Second, drinkers who neglect to utilize pain-coping behaviors or are unsuccessful in their employment of coping to curtail pain could, subsequently, experience increased motivation to drink. This may be especially true for those drinkers who hold strong expectancies that drinking will help them cope with or reduce pain. Unfortunately, people tend to try to medicate chronic pain with alcohol as well, and this can be extremely dangerous.
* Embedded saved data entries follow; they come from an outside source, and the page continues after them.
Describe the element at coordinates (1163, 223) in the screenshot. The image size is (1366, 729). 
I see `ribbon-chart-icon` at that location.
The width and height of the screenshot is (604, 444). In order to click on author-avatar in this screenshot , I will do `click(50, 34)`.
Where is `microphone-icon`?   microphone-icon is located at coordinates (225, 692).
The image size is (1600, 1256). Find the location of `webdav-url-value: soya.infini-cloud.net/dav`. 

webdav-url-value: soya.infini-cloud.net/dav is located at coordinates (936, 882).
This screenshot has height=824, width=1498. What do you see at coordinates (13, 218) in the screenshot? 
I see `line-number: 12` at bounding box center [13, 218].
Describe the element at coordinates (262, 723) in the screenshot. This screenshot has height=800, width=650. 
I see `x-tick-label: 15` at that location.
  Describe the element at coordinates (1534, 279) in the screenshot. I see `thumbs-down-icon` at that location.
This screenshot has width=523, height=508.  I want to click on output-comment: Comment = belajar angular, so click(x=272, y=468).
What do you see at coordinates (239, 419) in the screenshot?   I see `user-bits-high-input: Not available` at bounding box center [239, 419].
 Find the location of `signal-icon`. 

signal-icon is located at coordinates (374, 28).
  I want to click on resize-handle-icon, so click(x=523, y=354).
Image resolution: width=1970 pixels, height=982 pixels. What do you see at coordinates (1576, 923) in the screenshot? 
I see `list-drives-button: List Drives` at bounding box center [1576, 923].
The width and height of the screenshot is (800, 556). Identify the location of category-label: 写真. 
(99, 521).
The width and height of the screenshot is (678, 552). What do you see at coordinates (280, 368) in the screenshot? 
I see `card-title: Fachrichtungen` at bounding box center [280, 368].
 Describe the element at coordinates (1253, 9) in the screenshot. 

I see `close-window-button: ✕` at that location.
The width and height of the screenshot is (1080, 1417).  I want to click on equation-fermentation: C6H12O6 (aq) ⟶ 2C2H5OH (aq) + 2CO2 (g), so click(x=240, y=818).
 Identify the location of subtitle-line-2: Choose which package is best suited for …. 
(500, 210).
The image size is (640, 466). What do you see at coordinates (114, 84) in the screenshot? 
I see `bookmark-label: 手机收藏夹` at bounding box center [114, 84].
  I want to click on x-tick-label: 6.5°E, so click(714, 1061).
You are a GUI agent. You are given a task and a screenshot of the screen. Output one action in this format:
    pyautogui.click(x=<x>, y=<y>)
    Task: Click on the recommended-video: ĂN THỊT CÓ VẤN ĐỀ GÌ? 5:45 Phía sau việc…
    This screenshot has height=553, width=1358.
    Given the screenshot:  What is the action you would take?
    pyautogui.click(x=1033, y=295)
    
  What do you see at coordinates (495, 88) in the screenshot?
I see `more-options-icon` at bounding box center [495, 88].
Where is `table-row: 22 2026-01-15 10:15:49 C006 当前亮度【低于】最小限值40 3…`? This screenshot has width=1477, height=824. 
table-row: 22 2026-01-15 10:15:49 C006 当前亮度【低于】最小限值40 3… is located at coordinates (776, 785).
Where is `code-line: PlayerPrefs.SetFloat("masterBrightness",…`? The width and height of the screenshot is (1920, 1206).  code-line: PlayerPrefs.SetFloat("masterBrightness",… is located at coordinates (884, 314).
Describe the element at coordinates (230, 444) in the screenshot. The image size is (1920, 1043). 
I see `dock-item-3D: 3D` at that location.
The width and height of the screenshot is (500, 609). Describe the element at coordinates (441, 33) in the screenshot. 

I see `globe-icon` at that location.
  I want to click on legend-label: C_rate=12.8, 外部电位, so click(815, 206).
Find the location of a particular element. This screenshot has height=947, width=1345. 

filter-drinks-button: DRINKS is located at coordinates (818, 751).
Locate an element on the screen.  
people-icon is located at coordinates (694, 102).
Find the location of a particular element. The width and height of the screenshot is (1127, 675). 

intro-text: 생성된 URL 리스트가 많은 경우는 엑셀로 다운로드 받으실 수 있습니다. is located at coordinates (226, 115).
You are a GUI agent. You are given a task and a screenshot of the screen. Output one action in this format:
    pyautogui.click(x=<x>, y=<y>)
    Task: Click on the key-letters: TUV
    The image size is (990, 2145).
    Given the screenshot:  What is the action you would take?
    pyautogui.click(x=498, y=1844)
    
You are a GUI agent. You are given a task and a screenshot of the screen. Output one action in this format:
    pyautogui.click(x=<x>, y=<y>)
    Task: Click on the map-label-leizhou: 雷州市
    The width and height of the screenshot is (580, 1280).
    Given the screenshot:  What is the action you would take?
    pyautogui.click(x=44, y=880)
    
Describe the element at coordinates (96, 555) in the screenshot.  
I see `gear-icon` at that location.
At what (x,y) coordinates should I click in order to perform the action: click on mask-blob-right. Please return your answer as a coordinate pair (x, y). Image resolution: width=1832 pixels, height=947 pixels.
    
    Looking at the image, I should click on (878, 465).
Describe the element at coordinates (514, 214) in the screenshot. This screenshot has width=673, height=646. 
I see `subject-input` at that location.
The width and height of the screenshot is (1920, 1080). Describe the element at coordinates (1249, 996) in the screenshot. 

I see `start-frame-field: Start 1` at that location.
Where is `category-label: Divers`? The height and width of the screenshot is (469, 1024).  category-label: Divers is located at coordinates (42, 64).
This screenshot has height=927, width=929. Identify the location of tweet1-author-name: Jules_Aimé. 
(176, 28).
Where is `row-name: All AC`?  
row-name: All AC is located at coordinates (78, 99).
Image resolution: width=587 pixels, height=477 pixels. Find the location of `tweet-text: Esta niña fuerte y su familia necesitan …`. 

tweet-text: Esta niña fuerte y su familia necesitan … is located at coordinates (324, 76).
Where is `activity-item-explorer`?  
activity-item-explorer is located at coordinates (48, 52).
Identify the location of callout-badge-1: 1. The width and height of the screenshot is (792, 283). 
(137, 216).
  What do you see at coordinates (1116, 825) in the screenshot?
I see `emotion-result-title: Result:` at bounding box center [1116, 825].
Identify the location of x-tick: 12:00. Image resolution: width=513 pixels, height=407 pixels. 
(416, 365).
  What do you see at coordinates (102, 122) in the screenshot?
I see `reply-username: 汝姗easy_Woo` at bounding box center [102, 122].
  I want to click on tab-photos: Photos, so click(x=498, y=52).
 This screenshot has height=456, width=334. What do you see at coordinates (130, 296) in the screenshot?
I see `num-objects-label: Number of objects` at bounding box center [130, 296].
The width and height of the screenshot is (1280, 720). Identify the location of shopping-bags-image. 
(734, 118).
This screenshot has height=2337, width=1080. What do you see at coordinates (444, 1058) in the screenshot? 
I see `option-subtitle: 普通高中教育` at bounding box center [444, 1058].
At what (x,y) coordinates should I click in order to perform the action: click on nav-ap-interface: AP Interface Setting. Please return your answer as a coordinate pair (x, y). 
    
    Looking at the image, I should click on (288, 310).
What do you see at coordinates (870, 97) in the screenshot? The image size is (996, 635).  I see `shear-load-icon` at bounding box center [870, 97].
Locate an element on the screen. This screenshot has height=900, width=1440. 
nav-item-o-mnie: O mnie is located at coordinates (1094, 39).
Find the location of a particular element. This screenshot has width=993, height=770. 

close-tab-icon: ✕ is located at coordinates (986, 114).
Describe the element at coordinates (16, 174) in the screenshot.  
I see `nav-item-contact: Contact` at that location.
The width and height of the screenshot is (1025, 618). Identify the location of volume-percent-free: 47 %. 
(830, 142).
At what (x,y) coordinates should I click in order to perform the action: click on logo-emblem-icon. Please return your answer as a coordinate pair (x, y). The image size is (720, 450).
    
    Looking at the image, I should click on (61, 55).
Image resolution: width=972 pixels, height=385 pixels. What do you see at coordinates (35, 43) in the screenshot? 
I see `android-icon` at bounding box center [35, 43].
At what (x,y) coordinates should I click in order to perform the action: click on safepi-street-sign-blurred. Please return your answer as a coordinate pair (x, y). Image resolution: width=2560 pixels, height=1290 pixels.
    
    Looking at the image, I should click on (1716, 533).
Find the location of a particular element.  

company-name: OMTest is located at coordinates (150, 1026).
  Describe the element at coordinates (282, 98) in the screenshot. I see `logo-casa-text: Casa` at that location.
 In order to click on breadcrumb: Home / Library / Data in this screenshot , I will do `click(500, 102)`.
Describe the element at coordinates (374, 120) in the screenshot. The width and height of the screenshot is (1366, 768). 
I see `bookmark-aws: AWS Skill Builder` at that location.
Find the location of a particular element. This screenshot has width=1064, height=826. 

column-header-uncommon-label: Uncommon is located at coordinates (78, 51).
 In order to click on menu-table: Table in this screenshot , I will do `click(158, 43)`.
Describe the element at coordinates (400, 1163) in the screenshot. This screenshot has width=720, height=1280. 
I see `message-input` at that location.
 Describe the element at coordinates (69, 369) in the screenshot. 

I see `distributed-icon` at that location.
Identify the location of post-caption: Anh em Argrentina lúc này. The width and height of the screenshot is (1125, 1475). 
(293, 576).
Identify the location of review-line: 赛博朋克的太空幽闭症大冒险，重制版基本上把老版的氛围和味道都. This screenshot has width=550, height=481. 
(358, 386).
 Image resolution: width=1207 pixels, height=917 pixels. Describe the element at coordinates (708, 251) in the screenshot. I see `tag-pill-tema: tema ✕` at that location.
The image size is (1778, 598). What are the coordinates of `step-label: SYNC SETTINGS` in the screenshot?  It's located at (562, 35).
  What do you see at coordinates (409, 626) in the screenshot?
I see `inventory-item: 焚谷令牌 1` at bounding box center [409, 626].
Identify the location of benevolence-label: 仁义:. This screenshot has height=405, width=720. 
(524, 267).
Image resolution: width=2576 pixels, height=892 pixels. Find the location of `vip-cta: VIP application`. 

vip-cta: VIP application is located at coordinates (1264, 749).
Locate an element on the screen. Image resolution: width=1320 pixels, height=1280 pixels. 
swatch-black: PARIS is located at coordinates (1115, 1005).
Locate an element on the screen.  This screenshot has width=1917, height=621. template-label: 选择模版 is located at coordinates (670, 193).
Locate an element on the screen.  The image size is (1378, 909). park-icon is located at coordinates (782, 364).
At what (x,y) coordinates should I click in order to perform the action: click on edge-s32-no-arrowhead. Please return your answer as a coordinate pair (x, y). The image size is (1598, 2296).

Indeed, there is evidence for the involvement of the endogenous cannabinoid system in the pharmacological and behavioral effects of alcohol (Perra et al., 2005). However, gabapentin, a GABA analogue anticonvulsant medication that also is used to treat pain, has been shown to have the benefit of reducing cravings and to significantly delay relapse in individuals with AUD (Brower et al., 2008). Given the analgesic effects of alcohol on pain, pervasiveness of alcohol use as a pain management strategy has proven to be substantial among individuals exhibiting pain. For example, in a study of older adult (ages 55–65) problem drinkers and healthy controls, the drinkers were more likely to report more severe pain, greater pain interference, and more frequent use of alcohol to manage pain (Brennan et al., 2005).